A novel neurotrophic pyrimidine compound MS‐818 enhances neurotrophic effects of basic fibroblast growth factor

MS‐818 (2‐piperadino‐6‐methyl‐5‐oxo‐5, 6‐dihydro (7H) pyrrolo [2,3‐d]pyrimidine maleate), a newly synthesized heterocyclic pyrimidine derivative, promotes neurite outgrowth in neuronal cell lines. The survival‐promoting effect of MS‐818 on cultured neurons isolated from mouse cortices was examined. MS‐818 promoted neuronal survival by inhibiting apoptosis in a dose‐dependent manner. MS‐818 treatment also activated mitogen‐activated protein kinase (MAPK) of the extracellular signal regulation kinase 2, as demonstrated by Western blot analysis. The MAPK activation level in the cultures treated with MS‐818 was almost equivalent to that in cultures treated with nerve growth factor but was less than that in cultures treated with epidermal growth factor and basic fibroblast growth factor (bFGF).
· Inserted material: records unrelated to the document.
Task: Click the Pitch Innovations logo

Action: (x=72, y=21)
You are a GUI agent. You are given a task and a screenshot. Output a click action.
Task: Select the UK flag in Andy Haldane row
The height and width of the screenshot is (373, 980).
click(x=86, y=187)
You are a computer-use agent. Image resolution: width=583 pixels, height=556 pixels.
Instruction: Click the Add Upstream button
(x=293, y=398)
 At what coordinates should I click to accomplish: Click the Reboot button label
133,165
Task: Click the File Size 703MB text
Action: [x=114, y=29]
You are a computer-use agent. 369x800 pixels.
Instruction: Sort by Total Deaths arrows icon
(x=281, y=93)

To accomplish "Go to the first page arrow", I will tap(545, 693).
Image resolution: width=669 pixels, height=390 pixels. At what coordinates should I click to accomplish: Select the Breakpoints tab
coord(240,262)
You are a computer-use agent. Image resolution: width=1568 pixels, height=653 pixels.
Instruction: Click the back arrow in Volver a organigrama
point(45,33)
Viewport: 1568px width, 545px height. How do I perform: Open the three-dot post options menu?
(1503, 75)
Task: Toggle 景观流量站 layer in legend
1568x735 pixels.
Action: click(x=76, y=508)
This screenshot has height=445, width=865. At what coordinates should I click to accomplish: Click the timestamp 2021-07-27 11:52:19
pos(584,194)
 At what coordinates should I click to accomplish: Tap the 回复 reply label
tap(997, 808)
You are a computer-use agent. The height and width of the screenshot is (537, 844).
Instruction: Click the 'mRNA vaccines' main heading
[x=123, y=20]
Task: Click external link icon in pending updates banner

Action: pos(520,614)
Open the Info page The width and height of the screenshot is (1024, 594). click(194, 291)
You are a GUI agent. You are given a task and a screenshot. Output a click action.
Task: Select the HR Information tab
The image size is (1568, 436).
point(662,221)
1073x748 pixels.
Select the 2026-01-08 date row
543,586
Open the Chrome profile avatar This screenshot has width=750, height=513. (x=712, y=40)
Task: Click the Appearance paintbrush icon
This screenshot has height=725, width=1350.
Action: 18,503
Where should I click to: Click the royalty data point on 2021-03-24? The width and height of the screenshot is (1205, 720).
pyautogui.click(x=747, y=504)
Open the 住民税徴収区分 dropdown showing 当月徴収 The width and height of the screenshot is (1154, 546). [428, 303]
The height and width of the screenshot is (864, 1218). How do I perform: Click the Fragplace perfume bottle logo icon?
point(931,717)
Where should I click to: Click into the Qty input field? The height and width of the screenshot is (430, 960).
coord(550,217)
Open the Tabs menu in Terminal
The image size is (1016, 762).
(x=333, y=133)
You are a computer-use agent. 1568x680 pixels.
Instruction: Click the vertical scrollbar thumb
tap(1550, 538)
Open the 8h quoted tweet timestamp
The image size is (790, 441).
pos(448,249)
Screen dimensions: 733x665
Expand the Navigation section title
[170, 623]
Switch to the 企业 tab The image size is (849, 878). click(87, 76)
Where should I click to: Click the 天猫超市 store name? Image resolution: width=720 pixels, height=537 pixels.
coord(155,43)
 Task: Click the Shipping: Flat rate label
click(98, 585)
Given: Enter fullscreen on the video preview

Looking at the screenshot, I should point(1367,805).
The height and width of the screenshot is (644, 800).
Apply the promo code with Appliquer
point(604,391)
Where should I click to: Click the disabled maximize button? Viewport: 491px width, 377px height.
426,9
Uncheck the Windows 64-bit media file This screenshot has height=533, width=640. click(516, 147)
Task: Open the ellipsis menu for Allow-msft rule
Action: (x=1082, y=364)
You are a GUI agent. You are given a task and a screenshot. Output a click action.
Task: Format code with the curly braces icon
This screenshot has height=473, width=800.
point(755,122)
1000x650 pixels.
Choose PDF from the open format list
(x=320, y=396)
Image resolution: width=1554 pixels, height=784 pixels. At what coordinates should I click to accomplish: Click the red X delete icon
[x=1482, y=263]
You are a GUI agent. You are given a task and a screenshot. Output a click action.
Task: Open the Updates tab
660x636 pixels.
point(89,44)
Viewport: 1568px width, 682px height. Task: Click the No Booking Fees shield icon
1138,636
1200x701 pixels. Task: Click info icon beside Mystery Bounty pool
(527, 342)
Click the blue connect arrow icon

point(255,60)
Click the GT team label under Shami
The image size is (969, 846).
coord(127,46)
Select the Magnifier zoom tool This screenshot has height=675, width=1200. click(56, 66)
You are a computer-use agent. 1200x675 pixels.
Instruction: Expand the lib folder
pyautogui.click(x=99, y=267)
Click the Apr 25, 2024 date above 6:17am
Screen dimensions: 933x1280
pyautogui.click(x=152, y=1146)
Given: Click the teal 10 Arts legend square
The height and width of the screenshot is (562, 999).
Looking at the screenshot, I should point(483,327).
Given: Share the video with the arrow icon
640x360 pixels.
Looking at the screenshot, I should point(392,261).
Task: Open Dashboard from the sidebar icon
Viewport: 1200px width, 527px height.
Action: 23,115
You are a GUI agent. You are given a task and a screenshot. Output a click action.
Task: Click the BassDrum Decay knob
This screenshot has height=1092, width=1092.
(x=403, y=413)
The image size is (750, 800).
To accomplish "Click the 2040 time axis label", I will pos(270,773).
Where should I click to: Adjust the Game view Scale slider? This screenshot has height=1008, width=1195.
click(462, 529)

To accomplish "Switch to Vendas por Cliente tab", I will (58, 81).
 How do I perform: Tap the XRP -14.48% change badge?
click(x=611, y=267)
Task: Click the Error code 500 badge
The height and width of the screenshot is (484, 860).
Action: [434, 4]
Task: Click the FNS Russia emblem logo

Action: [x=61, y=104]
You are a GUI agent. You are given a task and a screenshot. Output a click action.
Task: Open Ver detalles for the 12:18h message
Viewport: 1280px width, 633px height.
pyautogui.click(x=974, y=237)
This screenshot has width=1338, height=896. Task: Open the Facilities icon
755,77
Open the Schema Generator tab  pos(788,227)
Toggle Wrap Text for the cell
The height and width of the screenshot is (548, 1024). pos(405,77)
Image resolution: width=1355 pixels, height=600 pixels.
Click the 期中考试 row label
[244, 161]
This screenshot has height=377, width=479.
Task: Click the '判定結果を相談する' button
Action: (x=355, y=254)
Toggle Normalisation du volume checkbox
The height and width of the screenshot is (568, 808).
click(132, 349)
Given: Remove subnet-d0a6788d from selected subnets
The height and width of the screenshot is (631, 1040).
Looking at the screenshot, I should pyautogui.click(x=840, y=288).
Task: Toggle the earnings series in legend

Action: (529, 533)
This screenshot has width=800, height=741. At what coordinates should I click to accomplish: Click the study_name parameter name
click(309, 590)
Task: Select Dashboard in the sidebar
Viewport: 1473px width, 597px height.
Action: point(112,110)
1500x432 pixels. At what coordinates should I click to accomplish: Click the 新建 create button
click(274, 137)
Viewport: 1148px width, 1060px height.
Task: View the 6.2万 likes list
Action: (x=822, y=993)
MAPK was activated within 3 min after the addition of MS‐818, and its activity level returned to baseline within 120 min. Its activation was protein kinase C independent. We further investigated the effect of concurrent treatment with MS‐818 and bFGF on neuronal survival. MS‐818 enhanced the neuronal survival‐promoting effect of bFGF in shifting the half‐maximally effective dose from 2.1 ng/ml to 0.036 ng/ml in the sigmoidal dose effect of bFGF and permitted nearly maximum MAPK activation. The enhancement by MS‐818 of the neuronal survival‐promoting effect of bFGF was accompanied by sustained activation of MAPK to a degree that far exceeded, in magnitude and duration, the cooperative effect of MS‐818 and bFGF. These results indicate that MS‐818 promotes neuronal survival and enhances the neurotrophic actions of bFGF through stimulation of synchronous signals that may elevate MAPK levels within neurons. J. Neurosci. Res. 54:604–612, 1998. © 1998 Wiley‐Liss, Inc.